More generally if M has dimension *n*, a *codimension k* foliation of M would be a pattern based on the model given in *n*-dimensional by equations *x*_{i} = *c*_{i} for *i* = *n-k*, *n-k*_1, ... , *n*. This is interesting in all cases with 0 < *k* < *n*. There is a close relation, assuming everything is smooth, with vector fields: given a vector field X on M that is never zero, its integral curves will give a codimension *n*-1 foliation.

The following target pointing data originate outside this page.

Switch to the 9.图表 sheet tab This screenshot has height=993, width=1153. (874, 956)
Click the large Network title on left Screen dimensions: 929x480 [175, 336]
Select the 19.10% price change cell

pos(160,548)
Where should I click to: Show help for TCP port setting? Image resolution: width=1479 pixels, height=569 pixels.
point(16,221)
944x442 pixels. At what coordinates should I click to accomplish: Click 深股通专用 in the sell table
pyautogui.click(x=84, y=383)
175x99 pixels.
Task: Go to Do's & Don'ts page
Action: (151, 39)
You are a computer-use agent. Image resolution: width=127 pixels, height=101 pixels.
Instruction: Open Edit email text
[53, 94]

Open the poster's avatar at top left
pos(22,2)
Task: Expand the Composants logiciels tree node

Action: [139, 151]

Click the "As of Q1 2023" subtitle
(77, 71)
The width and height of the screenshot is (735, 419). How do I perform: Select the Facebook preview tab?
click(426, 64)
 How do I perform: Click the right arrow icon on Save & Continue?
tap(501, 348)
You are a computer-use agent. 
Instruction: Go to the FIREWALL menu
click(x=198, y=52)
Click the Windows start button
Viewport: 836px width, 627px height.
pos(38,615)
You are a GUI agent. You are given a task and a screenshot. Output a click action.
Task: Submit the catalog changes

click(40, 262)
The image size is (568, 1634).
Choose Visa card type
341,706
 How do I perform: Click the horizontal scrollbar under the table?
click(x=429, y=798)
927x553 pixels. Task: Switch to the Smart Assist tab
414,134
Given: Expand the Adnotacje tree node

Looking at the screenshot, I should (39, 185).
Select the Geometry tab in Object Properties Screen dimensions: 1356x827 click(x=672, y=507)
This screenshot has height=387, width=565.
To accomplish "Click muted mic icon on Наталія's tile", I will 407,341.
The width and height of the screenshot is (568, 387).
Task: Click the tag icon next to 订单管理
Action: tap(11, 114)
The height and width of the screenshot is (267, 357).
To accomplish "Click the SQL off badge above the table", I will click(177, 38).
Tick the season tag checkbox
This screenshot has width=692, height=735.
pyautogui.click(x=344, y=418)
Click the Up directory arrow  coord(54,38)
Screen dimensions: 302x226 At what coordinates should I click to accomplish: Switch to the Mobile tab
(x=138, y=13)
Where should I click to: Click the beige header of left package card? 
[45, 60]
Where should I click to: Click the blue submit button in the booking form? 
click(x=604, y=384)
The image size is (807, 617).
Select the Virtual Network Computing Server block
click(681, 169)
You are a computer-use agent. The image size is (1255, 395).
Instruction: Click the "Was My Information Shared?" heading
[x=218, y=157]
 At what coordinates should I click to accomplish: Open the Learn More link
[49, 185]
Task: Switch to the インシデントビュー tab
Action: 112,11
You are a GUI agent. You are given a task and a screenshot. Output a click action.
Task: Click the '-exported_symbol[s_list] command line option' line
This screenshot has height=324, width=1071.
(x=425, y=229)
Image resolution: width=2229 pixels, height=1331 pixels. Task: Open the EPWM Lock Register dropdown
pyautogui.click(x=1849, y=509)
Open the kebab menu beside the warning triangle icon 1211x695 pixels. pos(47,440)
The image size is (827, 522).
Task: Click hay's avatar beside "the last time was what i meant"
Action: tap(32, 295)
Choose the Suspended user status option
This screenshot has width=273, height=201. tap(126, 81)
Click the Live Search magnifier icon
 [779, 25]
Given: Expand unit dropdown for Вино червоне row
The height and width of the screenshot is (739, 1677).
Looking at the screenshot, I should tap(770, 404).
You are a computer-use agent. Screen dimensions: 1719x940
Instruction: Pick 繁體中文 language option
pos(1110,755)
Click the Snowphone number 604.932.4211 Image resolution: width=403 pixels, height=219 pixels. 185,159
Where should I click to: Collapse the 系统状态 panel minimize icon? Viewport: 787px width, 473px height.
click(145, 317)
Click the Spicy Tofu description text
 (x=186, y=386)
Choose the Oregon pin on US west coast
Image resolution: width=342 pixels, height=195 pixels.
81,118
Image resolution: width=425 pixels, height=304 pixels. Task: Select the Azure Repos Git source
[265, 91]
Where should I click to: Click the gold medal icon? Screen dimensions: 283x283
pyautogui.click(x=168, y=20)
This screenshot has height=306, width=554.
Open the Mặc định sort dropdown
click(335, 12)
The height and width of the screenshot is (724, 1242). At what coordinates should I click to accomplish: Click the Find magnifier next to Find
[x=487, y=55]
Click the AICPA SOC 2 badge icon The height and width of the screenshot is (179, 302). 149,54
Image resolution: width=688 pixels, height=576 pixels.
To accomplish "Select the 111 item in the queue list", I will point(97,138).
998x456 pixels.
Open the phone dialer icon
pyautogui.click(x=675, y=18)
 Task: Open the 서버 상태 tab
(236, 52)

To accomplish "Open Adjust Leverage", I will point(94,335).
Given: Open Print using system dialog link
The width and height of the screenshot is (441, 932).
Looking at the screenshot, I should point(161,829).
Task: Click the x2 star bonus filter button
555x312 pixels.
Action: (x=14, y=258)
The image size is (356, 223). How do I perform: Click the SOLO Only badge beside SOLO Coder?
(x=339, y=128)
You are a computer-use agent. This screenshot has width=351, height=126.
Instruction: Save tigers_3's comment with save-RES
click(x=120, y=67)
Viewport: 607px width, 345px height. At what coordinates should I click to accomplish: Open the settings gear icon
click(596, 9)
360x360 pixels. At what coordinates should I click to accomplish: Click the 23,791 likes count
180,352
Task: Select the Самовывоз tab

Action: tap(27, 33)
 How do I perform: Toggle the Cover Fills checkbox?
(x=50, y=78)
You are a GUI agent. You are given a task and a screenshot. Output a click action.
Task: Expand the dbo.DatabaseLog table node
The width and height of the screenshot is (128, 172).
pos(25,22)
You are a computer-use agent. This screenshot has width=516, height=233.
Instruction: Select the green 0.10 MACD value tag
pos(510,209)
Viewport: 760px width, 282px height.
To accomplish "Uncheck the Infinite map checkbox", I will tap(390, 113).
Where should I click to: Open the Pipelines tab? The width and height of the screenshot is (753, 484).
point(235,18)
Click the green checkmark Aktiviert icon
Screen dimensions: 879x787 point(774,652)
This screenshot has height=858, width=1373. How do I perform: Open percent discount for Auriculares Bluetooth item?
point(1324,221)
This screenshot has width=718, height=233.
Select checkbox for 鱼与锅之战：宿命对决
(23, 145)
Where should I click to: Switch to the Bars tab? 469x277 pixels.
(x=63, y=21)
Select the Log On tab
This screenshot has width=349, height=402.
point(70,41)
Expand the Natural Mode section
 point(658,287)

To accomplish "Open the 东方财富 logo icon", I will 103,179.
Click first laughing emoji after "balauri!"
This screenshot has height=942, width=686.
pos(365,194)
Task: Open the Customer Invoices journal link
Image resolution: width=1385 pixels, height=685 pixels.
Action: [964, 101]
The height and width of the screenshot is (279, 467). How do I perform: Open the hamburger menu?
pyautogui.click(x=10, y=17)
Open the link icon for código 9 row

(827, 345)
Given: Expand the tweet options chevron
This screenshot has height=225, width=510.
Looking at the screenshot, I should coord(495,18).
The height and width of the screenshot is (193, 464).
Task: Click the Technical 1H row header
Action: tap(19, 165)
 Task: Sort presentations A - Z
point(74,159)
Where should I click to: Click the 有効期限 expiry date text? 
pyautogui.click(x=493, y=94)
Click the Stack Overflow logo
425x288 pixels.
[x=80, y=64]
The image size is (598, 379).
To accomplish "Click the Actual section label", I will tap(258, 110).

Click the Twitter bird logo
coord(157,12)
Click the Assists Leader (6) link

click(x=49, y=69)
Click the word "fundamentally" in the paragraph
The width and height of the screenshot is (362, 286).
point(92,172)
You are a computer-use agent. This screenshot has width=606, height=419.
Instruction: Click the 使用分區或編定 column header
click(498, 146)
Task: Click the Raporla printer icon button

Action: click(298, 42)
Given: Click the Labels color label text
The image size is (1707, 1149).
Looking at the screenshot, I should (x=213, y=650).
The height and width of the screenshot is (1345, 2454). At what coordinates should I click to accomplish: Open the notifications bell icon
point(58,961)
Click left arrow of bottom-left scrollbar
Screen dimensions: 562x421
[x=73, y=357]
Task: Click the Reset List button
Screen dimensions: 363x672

This observation generalises to a theorem of Frobenius, saying that the necessary conditions, in terms of the Lie bracket, for local co-ordinates for a number of vector fields X_{i} to have solutions like the *n*-space model of the correct codimension, are also sufficient. One can also phrase this differently, as a question of reduction of the structure group of the tangent bundle from Gl_{n} to the subgroup H sending the subspace *x*_{i} = 0 (*i* = 1 to *n* - *k* - 1) to itself. The conditions in the Frobenius theorem appear as integrability conditions; and the assertion is that if those are fulfilled the reduction can take place because local transition functions with the require block structure exist.

There is a global foliation theory, because topological constraints exist. For example in the surface case, an everywhere non-zero vector field can exist on an orientable compact surface for the torus. That's a consequence of the Hopf index theorem, which shows the Euler characteristic will have to be 0.